5 "Progressive" Corporations With Terrible Workplace Equality Track Records
There’s been a lot of coverage in the news lately on women in positions of power at their companies — from Marissa Mayer, CEO of Yahoo!, to Sheryl Sandberg, COO of Facebook. But what about the corporations where women aren’t often in higher up positions? What companies have track records of a double standard when it comes to men and women?

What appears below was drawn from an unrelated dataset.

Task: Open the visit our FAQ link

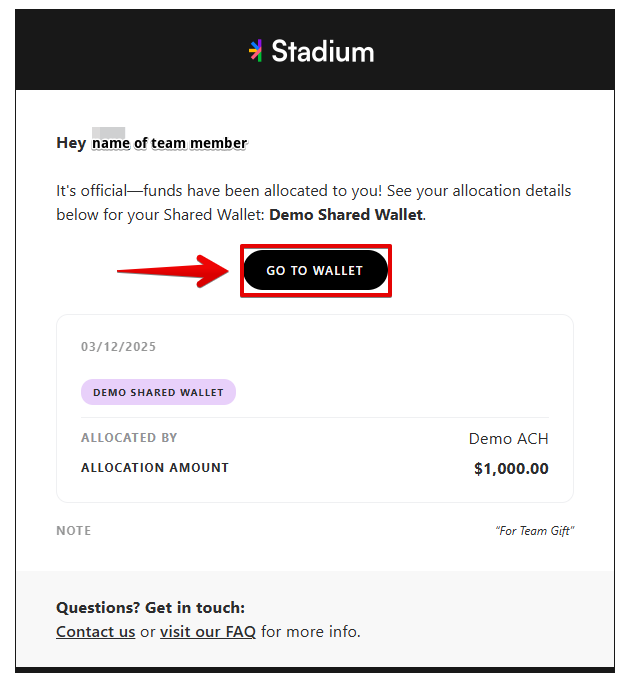Action: (208, 631)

According to a new report by Calvert Investments, the balance of power at 100 of America’s major corporations is considerably skewed in favor of men. Over half of the corporations analyzed had no women or minorities in their senior executive positions. Overall, women represent only 8% of the highest executives. Several companies that normally come off as quite progressive scored near the bottom of the report’s ratings.
1. Berkshire Hathaway
Warren Buffett’s company scored at the very bottom of the report, with only five points of out a possible 100. They have no diversity policy when identifying nominees for directors. Yet Buffett himself is considered quite progressive politically, having recently supported the “Buffett tax,” or a higher tax on wealthier individuals. But it seems as though he should also focus on gender equity within his company as well as economic equity in America.

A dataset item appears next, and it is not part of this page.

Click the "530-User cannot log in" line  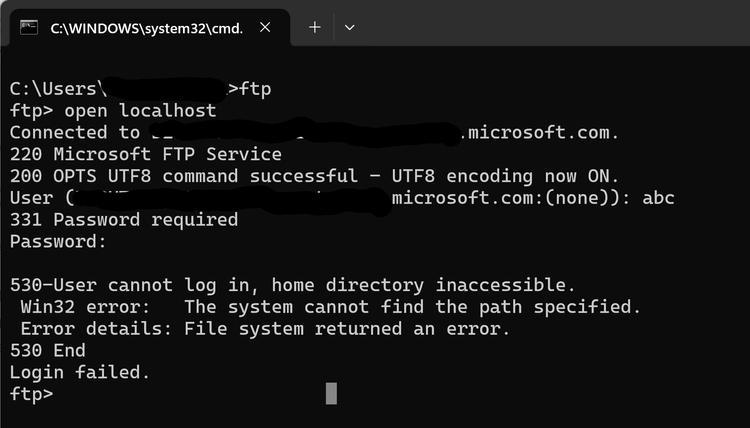[x=292, y=285]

eBay, ranked 74 by Forbes in its list of the world’s most powerful brands, is certainly known and used by millions of people. But the people running the show are mostly white males. eBay was ranked in the bottom five of the 100 companies in the Calvert report, a bit surprisingly as Meg Whitman was the company’s CEO for ten years (she is now the CEO of Hewlett-Packard). John Donahoe succeeded her as CEO in 2008.
3. Apple Inc.
Apple is known throughout the world for its quality computing products. There’s a reason it seems like everyone you know has an iPhone — it’s because, among other things, Apple is the world’s most admired company. However, they only scored 50 points on the report, which took into account criteria such as internal diversity initiatives, family-friendly benefits, and board representation.
4. Amazon.com Inc.
This Seattle-based company was tenth from the bottom in the Calvert report, with only 40 points. Yet at number three, they’re just a bit behind Apple in the Forbes report on the world’s most admired companies. Amazon’s CEO, Jeff Bezos, is a white male, and a quick look at Amazon’s twenty officers and directors reveals that only three of them are women.
5. National Oilwell Varco Inc
In terms of getting women into executive positions, companies in the energy sector performed the worst. Chevron and Schlumberger were the only energy companies listed on the report to have any diversity (in terms of gender, race, or sexuality) in their top five highest paid positions. National Oilwell Varco, which provides services for the global gas and oil industries, scored particularly badly, especially when compared to Chevron. Varco is in the bottom five of the 100 companies, with no women on its board whatsoever.